What was it like being part of the Indian indie space with Oak Island? I remember that you were part of a [indie compilation] Stupiditties album as well. You had a collaboration with [Indus Creed vocalist-guitarist] Uday Benegal as well.
I’m shocked that you’ve heard of Oak Island’s music. There weren’t too many people listening to our music. How do you know all this, man?
To be very honest with you that time, it was a lot of fun. Also because there were no responsibilities as such. All of us were kids who grew up in Bombay, so we didn’t have the stress of paying rent and stuff, you know. So it was it was a really nice scene, yaar. We were just having fun with our music. Steep Sky – we made a couple of originals, we used to participate in a lot of college festivals, playing these random shows, making the odd buck here and there if there was some corporate show, spending a lot of time in the jam room.
It was a great time in my life where I didn’t really care about what I had to do in life. I wasn’t really thinking about what my future would look like, or what my responsibilities would be like. It was a time that represented a lot of freedom for me.
What happened with the band? We’d often heard of indie bands just say that there was no scope for growth, only some would really ‘make it’ in terms of playing festivals and touring.
I guess that’s pretty much what our narrative is as well.

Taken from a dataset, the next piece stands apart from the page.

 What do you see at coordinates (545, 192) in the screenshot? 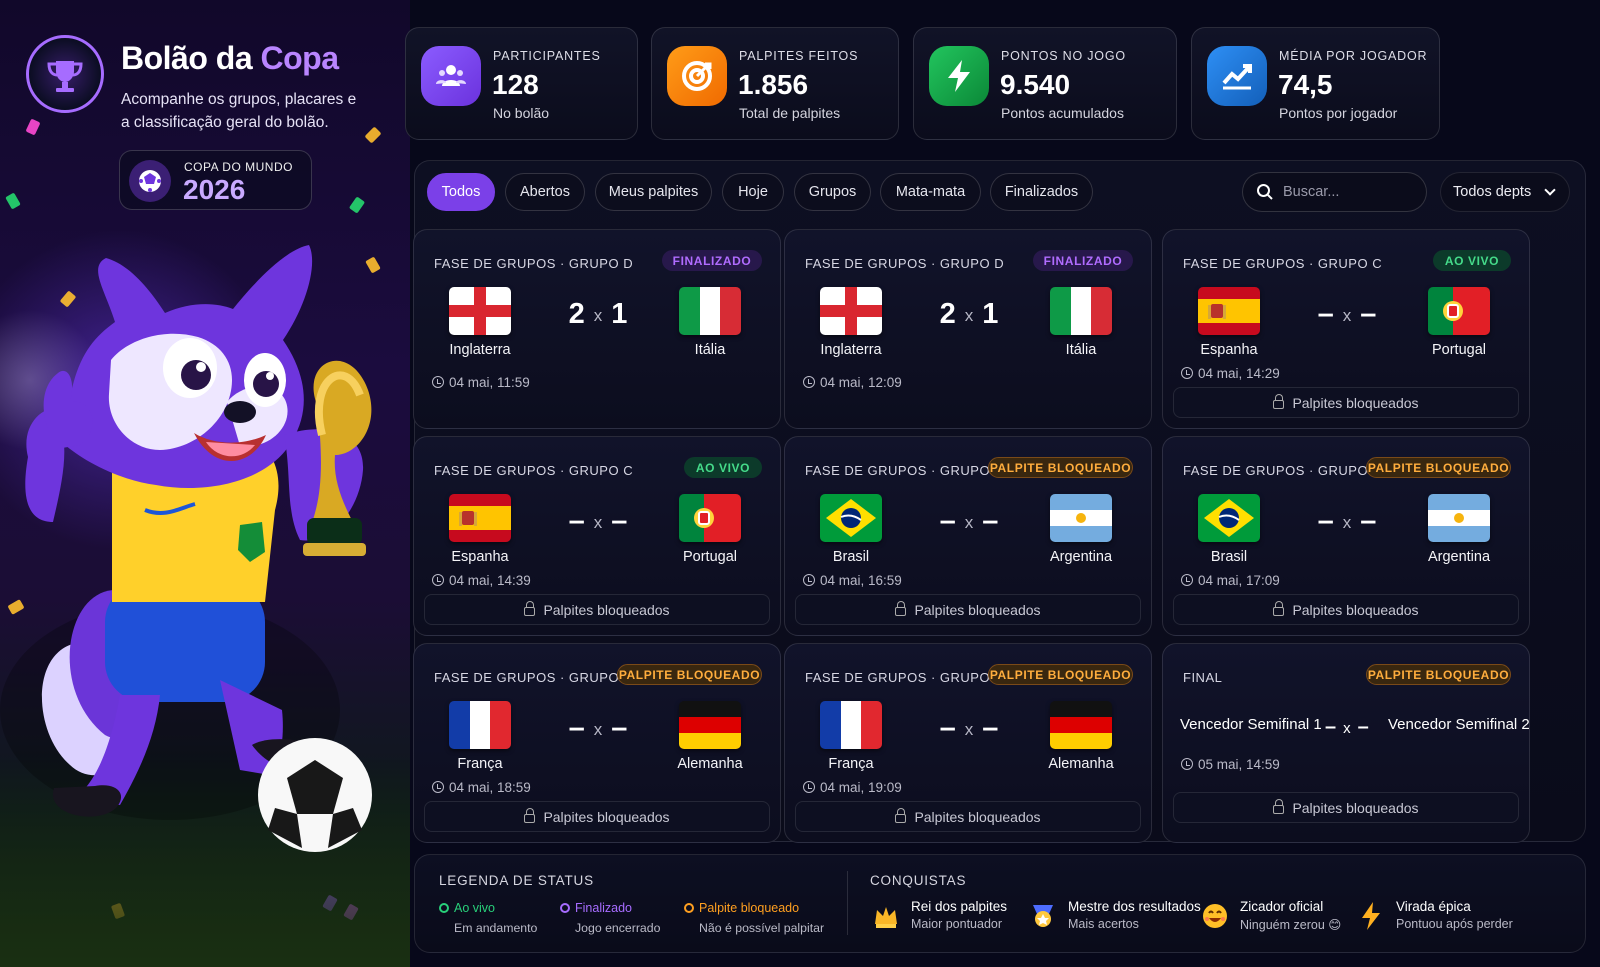
I see `tab-abertos: Abertos` at bounding box center [545, 192].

In 2015, I graduated from college, and Oak Island was pretty active. But then, I mean, all of us also had to start thinking about what we really wanted to do with this band. Like, where does the band take us? Do we just continue playing these one-off corporate shows? Will that make us enough money? We were all 21-22 years old by that time, so we had to sort of start thinking about the future.
One of the plans was to look into going to the States, becoming a touring band, figuring it out. But honestly, I think all of us were just hit by life. We were like, ‘Fuck, we need to make a decision, and it will be a tough one.’ And then I think, I don’t know who the first one was… one of us was like, ‘Oh, but I need to also do this.’ And then I said, ‘Oh, but I also have my acting career and I need to focus on that.’ And then my lead guitarist, Garreth [Pereira] decided to go to Australia for his MBA and Anmol [Bhat, guitarist] was involved in something else.

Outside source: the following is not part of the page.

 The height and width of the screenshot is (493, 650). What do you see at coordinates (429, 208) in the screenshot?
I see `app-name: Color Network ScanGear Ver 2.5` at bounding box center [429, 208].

So we had basically just disbanded. It died its natural death. It had to happen one day, I feel, unless all of us had the courage and the guts to be like, ‘We’ll go, like, two years without food, without anything.’ But I don’t think any of us had that courage at that point in time. I chose acting and people chose something else and then ultimately, the band disbanded.

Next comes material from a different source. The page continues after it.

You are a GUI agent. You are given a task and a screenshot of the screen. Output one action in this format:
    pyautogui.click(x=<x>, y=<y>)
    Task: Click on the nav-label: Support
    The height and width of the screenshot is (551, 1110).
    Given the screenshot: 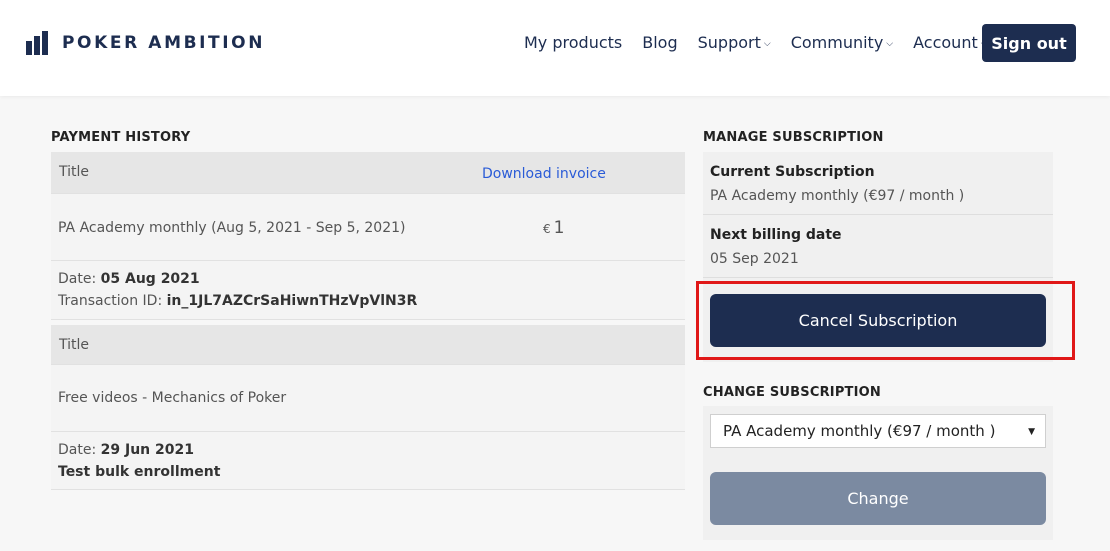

You now have your own music coming out, like “Kho Gaye”. It’s all a bit new for you, right?
Right now, I’m doing something with OAFF as well.
Right now, I feel like I’m very lucky that I don’t have the pressure as a musician to make something for the masses. Because I feel like that’s when you start coming under pressure and start sort of… I don’t know… compromising on what you like, versus what you want to do [and] what people will probably like. I don’t want to ever fall into that trap.
I have the comfort of being an actor, and I have a job already. Music is purely a passion project for me. So I want to be able to do exactly the kind of music that I would like to listen to. I would like to use all my influences – Hindustani classical to jazz, to progressive metal, to psychedelic rock to all these kinds of genres that have influenced me, I hope to bring all of them into the kind of music I create.
You’ve worked with Rashmeet Kaur and now with OAFF. Any other Indian indie artists you’d like to collaborate with?
I would love to collaborate with Sid Sriram, I’m a massive fan. I would love to sing for A.R. Rahman. He’s not independent by any means [laughs] but he’s had the biggest influence on me and my musical tastes, so it would be my dream to sing for him one day.